With only 24 hours to go before the deadline, an appeal was lodged by hand at An Bord Pleanála’s offices on Marlborough Street, Dublin 1, regarding Westmeath County Council’s rejection of the planned windfarm in Gaybrook.
Galetech Energy Developments Ltd, the Cavan-based company who submitted the original plans, lodged the appeal on Wednesday October 6, the last day of the four-week permitted time allocation for appeals.The grounds for the company’s appeal are not yet known, but the council’s original decision in September was based on several factors, including the protection of the local landscape from “a visually dominant and obtrusive form”.

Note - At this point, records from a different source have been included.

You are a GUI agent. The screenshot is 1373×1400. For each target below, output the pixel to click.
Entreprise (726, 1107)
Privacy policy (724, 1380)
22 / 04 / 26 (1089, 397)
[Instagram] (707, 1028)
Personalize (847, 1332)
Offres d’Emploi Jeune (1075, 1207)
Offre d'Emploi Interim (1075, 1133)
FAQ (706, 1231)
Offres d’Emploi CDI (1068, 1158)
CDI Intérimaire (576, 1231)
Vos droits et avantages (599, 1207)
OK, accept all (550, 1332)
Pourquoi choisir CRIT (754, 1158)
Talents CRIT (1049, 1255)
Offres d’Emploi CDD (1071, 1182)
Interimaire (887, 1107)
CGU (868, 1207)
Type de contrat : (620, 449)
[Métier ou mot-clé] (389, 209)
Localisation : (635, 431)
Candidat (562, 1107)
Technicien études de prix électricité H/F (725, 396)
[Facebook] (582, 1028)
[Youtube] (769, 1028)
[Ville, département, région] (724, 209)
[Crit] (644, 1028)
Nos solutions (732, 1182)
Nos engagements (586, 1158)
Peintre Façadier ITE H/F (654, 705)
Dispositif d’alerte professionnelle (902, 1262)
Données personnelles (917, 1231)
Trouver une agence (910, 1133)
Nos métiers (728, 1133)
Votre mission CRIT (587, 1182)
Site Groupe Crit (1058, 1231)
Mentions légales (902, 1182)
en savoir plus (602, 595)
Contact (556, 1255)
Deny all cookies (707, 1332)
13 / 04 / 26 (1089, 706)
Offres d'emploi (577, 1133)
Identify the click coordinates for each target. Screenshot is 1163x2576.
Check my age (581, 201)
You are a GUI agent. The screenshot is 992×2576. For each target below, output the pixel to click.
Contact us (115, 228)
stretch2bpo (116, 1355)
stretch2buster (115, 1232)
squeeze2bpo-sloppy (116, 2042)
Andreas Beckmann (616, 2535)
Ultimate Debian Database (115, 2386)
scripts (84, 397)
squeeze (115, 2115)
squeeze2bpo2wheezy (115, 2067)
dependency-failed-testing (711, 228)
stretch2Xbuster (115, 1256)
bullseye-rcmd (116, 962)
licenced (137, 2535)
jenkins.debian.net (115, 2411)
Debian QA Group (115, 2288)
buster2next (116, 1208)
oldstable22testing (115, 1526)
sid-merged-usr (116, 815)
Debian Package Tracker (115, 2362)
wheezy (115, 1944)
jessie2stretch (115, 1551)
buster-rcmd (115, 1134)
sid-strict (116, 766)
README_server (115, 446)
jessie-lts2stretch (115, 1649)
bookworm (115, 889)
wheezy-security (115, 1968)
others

Local residents in the Gaybrook, Mahonstown, and Gibbonstown areas, in which the proposed wind turbines were to be located, were a driving force behind the objections made to the council, and they intend to keep up the pressure, despite this apparent setback.
Emily Wallace, a spokesperson from the lobby group Midlands Industrial Wind Turbine Action Group (MiWTAG ) believed such a move was expected, but that this would not be deterring them from continued action. MiWTAG are to hold a public meeting at the Bloomfield House Hotel, Mullingar on Monday October 18 at 8.30pm to brief residents on the latest developments.
Originally several hundred submissions were made by the public on the initial planning application, and further submissions direct to An Bord Pleanála can be made up until Tuesday November 2.
The council’s planning department turned down the application for the nine, 135-metre turbines because it felt such a development was “not consistent” with the Department of Environment’s 2006 wind energy guidelines for local authorities, and deemed its “ location, scale, height, siting, and separation distance from buildings... would give rise to a visually dominant and obtrusive form in an open and attractive rural area...and would result in serious injury to the visual amenities of the area”.
An Bord Pleanála is an independent state body that arbitrates planning disputes. The appeal costs €3,000, refundable if the Westmeath County Council decision is reversed. A final decision is expected in early 2011.